Gaetano Pandolfo

Gaetano Pandolfo

Enviar
Lunes 23 Abril, 2018

Si el ataque de Santos no despierta, el título no llegará a puerta

En una Nota de Tano en la que comentamos la fecha 22 de la fase de clasificación, que enfrentó al Herediano con Santos en el Rosabal Cordero, decíamos que si el equipo guapileño quería dar un golpe de efecto de cara a la cuadrangular final, tenía que ganar ese partido: lo perdió 1-0 con gol de Jairo Arrieta, ese guerrero del área nicoyano que no da una bola por perdida y que a base de goles, alimento vital de los delanteros, recuperó la titularidad en la artillería del Team, al lado de Yendrick Ruiz, enviando a la reserva a Luis Ángel Landín.

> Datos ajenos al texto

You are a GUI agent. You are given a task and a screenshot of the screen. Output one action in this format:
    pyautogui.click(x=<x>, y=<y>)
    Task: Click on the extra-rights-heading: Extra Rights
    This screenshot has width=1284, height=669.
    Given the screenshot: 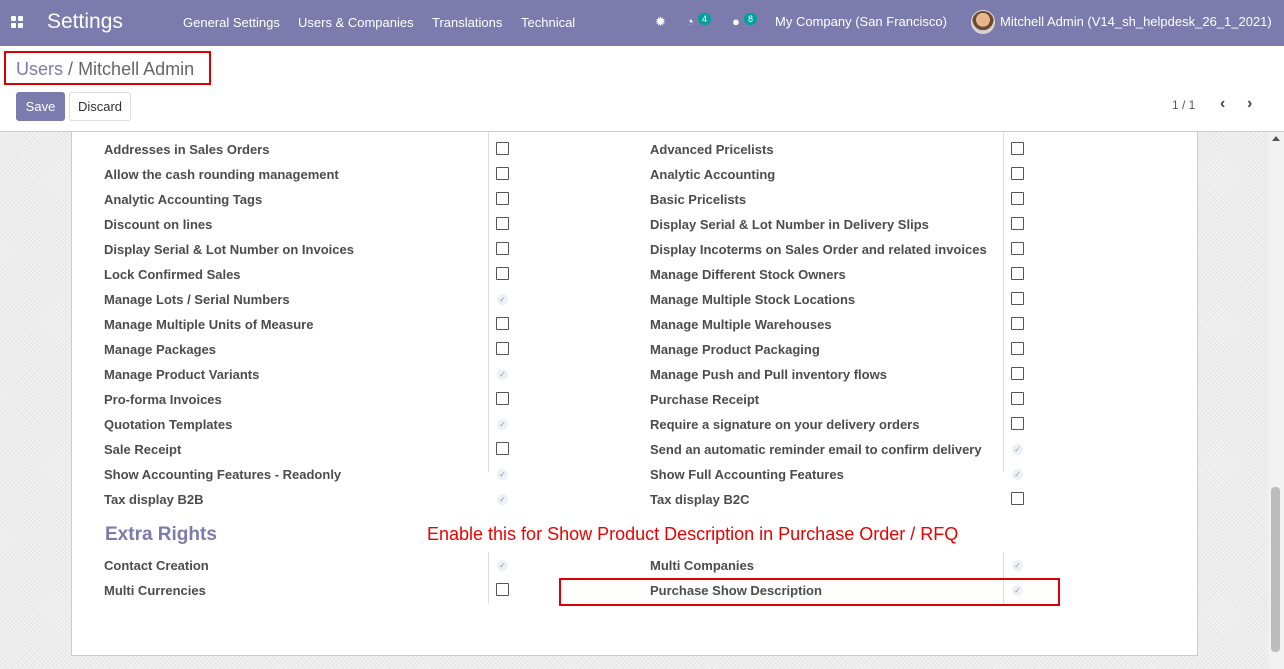 What is the action you would take?
    pyautogui.click(x=161, y=534)
    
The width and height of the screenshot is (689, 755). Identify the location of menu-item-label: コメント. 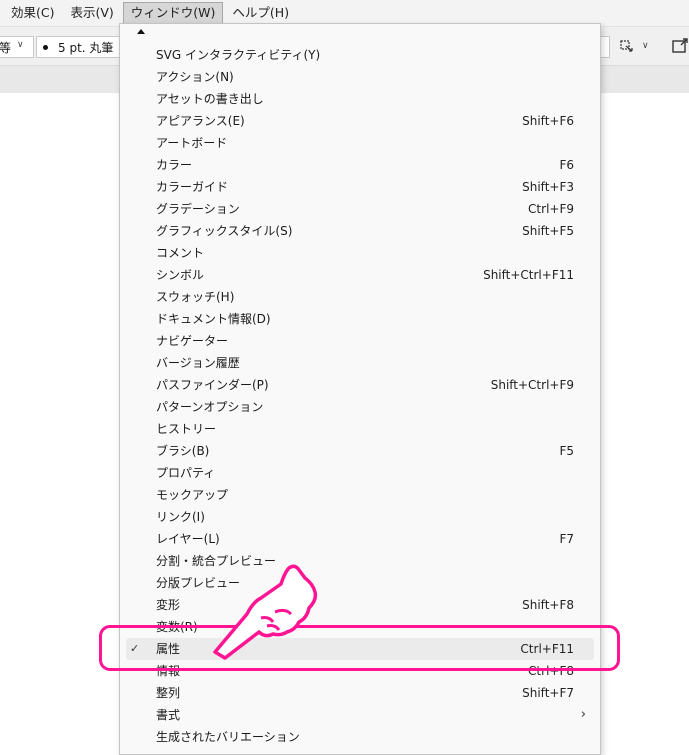
(180, 253).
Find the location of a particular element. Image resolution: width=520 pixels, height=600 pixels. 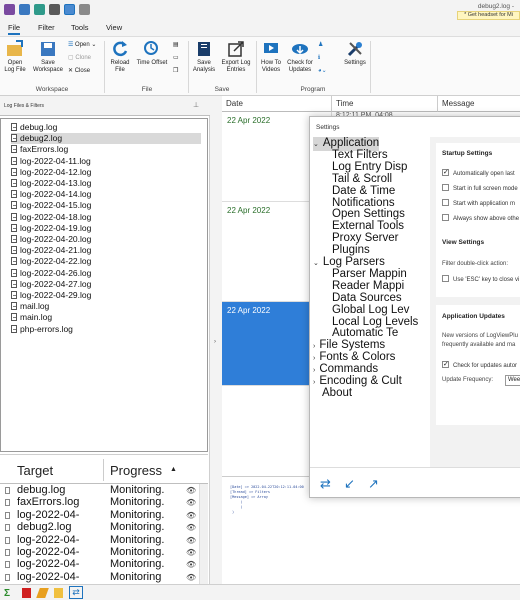

file-list-item: log-2022-04-22.log is located at coordinates (106, 262).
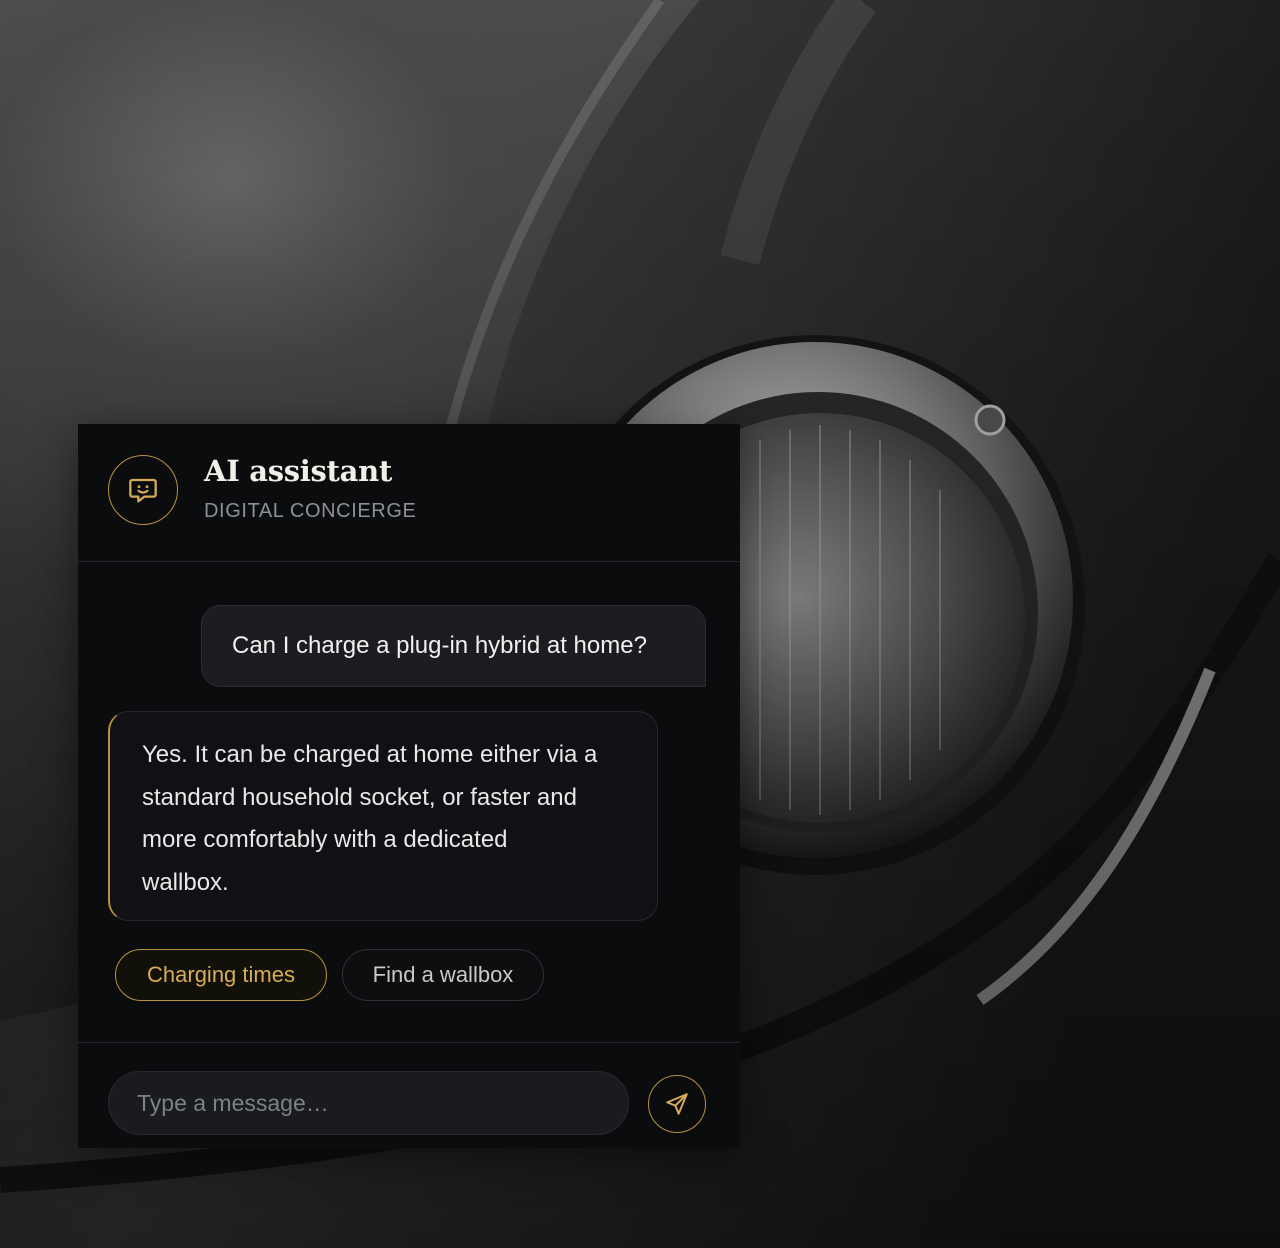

Apenas está de regreso Jonathan Hansen y sigue en algodones José Guillermo Ortiz.
A Jairo le costó un mundo retornar al protagonismo; primero una severa lesión lo sacó del mapa de acción y cuando volvió, el hotel estaba lleno y no había habitaciones.
Jafet le dio minutos, el número 19 entraba y salía pero no hallaba red, hasta que se rompió el encanto. Jairo anotó su anhelado “golcito” y ya no paró más. Sumó ocho en la etapa de clasificación, la mayoría en el cierre.
Pero, estábamos hablando de Santos y no de Arrieta y sin conocer el resultado del juego de ayer entre los guapileños y florenses, primero de la cuadrangular, es un hecho que si Johnny Chaves quiere que su equipo sea campeón nacional, le urge reforzar su artillería.
El inteligente estratega tiene que buscar el sistema táctico que permita a sus pupilos ser más agresivos en ataque, un departamento que mostraba antes de este juego frente al Team un panorama desolador.
Siete goles entre Leonardo Adams (3), Starling Matarrita (2) y Kenneth Dixon (2). Cristian Lagos lesionado; Raymond Salas desenchufado y jugadores claves como Osvaldo Rodríguez sin gol.
Nueve goles entre Monguío, Cunningham y Azofeifa, de manera que ningún jugador estelar de la formación santista ha explotado en la red y entonces será complicado lograr el título, porque al equipo se le hace difícil revertir marcadores en contra. Un 1-0 o un 2-1 los condena a la derrota.
En defensa Santos es maravilloso; en ataque no pesa, de manera que si no se sueltan sus atacantes a mover cordeles, de nuevo Johnny Chaves y sus pupilos serán los invitados de honor a una fiesta de la que no aprenden a ser protagonistas. Si ayer en Guápiles, de nuevo la artillería guapileña guardó silencio, estaríamos en puertas de una nueva cuadrangular de tres, con un invitado que es tan elegante que no le agrada molestar.